类别预测方面主要是将原来的单标签分类改进为多标签分类，因此网络结构上就将原来用于单标签多分类的softmax层换成用于多标签多分类的Logistic分类器。Yolo v2网络中的Softmax分类器，认为一个目标只属于一个类别，通过输出Score大小，使得每个框分配到Score最大的一个类别。但在一些复杂场景下，一个目标可能属于多个类（有重叠的类别标签），因此Yolo v3用多个独立的Logistic分类器替代Softmax层解决多标签分类问题，且准确率不会下降。举例说明，原来分类网络中的softmax层都是假设一张图像或一个object只属于一个类别，但是在一些复杂场景下，一个object可能属于多个类，比如你的类别中有woman和person这两个类，那么如果一张图像中有一个woman，那么你检测的结果中类别标签就要同时有woman和person两个类，这就是多标签分类，需要用Logistic分类器来对每个类别做二分类。Logistic分类器主要用到sigmoid函数，该函数可以将输入约束在0到1的范围内，因此当一张图像经过特征提取后的某一类输出经过sigmoid函数约束后如果大于0.5，就表示该边界框负责的目标属于该类。

五、多尺度预测

Yolo v3采用多个scale融合的方式做预测。原来的Yolo v2有一个层叫：passthrough layer，该层作用是为了加强Yolo算法对小目标检测的精确度。这个思想在Yolo v3中得到了进一步加强，在Yolo v3中采用类似FPN(feature pyramid networks)的upsample和融合做法（最后融合了3个scale，其他两个scale的大小分别是26×26和52×52），在多个scale的feature map上做检测，越精细的grid cell就可以检测出越精细的物体。对于小目标的检测效果提升明显。

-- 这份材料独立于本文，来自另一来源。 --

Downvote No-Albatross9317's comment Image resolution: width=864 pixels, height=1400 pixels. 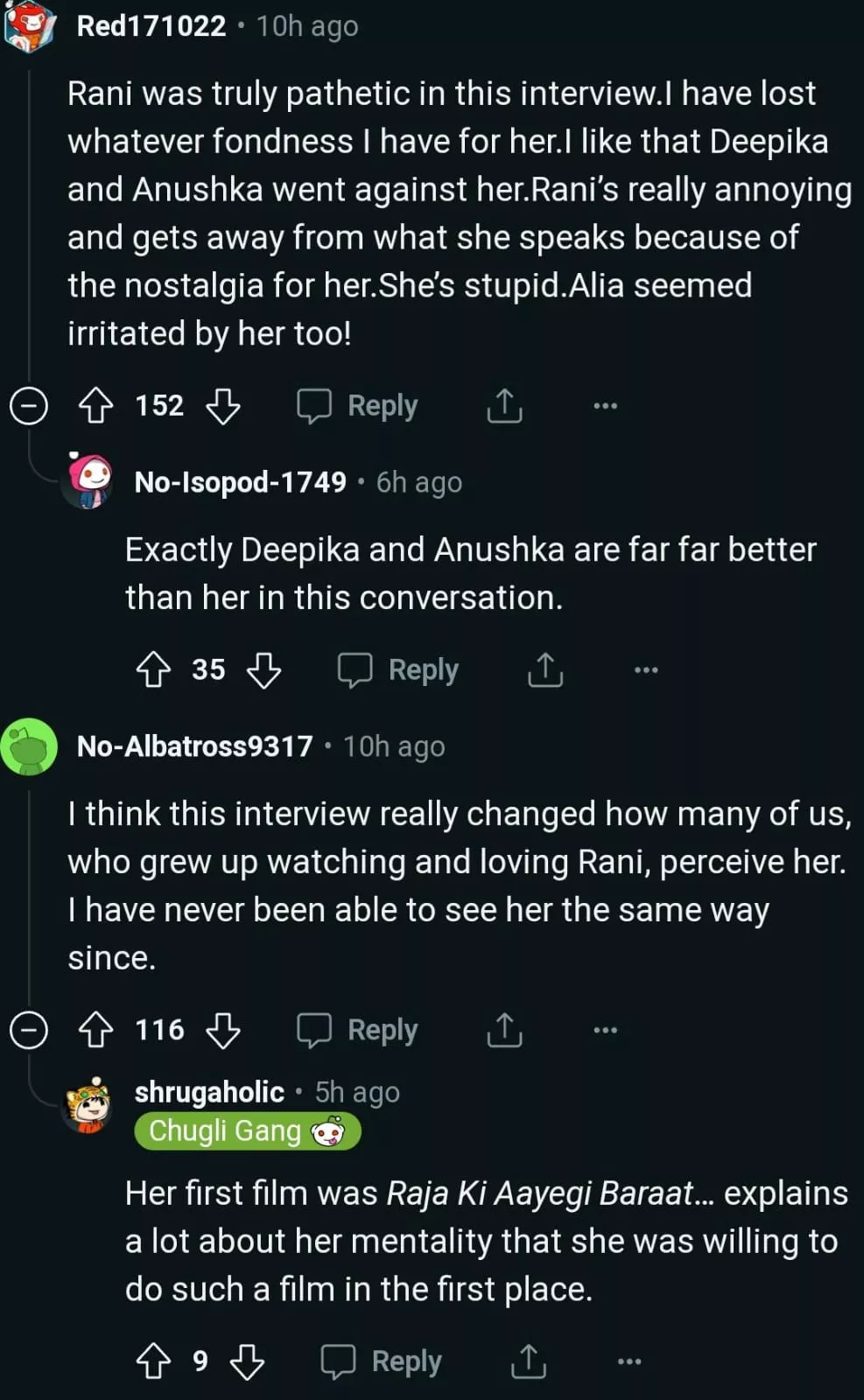pyautogui.click(x=223, y=1030)
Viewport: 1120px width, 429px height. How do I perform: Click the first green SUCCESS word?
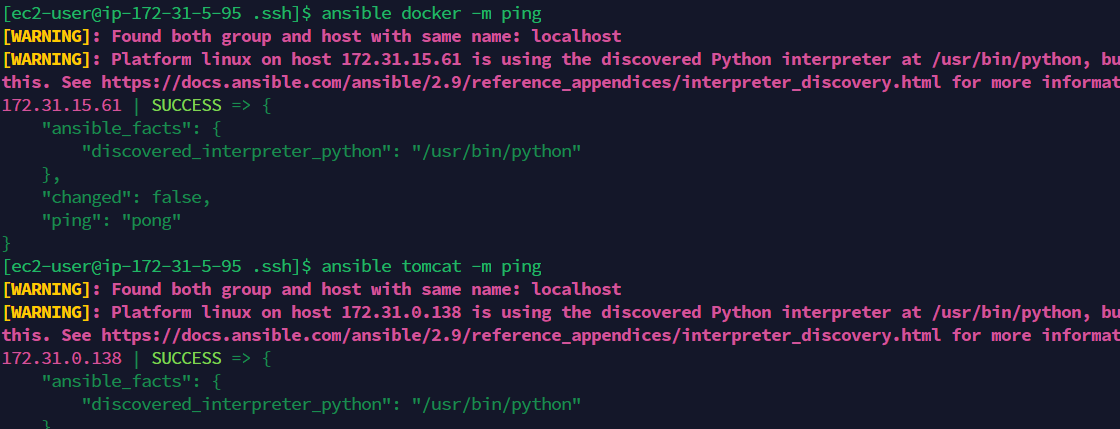186,105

在结构图1.1中可以看出，Yolo v3设定的是每个网格单元预测3个box，所以每个box需要有(x, y, w, h, confidence)五个基本参数。Yolo v3输出了3个不同尺度的feature map，如图1.1所示的y1, y2, y3。y1,y2和y3的深度都是255，边长的规律是13:26:52。

每个预测任务得到的特征大小都为N ×N ×[3∗(4+1+80)] ，N为格子大小，3为每个格子得到的边界框数量， 4是边界框坐标数量，1是目标预测值，80是类别数量。对于COCO类别而言，有80个类别的概率，所以每个box应该对每个种类都输出一个概率。所以3×(5 + 80) = 255。这个255就是这么来的。

Yolo v3用上采样的方法来实现这种多尺度的feature map。在Darknet-53得到的特征图的基础上，经过六个DBL结构和最后一层卷积层得到第一个特征图谱，在这个特征图谱上做第一次预测。Y1支路上，从后向前的倒数第3个卷积层的输出，经过一个DBL结构和一次（2,2）上采样，将上采样特征与第2个Res8结构输出的卷积特征张量连接，经过六个DBL结构和最后一层卷积层得到第二个特征图谱，在这个特征图谱上做第二次预测。Y2支路上，从后向前倒数第3个卷积层的输出，经过一个DBL结构和一次（2,2）上采样，将上采样特征与第1个Res8结构输出的卷积特征张量连接，经过六个DBL结构和最后一层卷积层得到第三个特征图谱，在这个特征图谱上做第三次预测。

就整个网络而言，Yolo v3多尺度预测输出的feature map尺寸为y1：（13×13），y2：（26×26），y3：（52×52）。网络接收一张（416×416）的图，经过5个步长为2的卷积来进行降采样（416 / 2ˆ5 = 13，y1输出（13×13）。从y1的倒数第二层的卷积层上采样(x2，up sampling)再与最后一个26×26大小的特征图张量连接，y2输出（26×26）。从y2的倒数第二层的卷积层上采样(x2，up sampling)再与最后一个52×52大小的特征图张量连接，y3输出（52×52）

六、Loss Function

对掌握Yolo来讲，loss function不可谓不重要。在Yolo v3的论文里没有明确提出所用的损失函数，确切地说，Yolo系列论文里面只有Yolo v1明确提了损失函数的公式。在Yolo v1中使用了一种叫sum-square error的损失计算方法，只是简单的差方相加。我们知道，在目标检测任务里，有几个关键信息是需要确定的:(x,y),(w,h),class,confidence 。根据关键信息的特点可以分为上述四类，损失函数应该由各自特点确定。最后加到一起就可以组成最终的loss function了，也就是一个loss function搞定端到端的训练。

图6.1 损失函数

可以从代码分析出v3的损失函数，同样也是对以上四类，不过相比于v1中简单的总方误差，还是有一些调整的。keras框架描述的Yolo v3 的loss function代码，在附录yolo3.model。忽略恒定系数不看，可以从上述代码看出：除了w, h的损失函数依然采用总方误差之外，其他部分的损失函数用的是二值交叉熵。最后加到一起。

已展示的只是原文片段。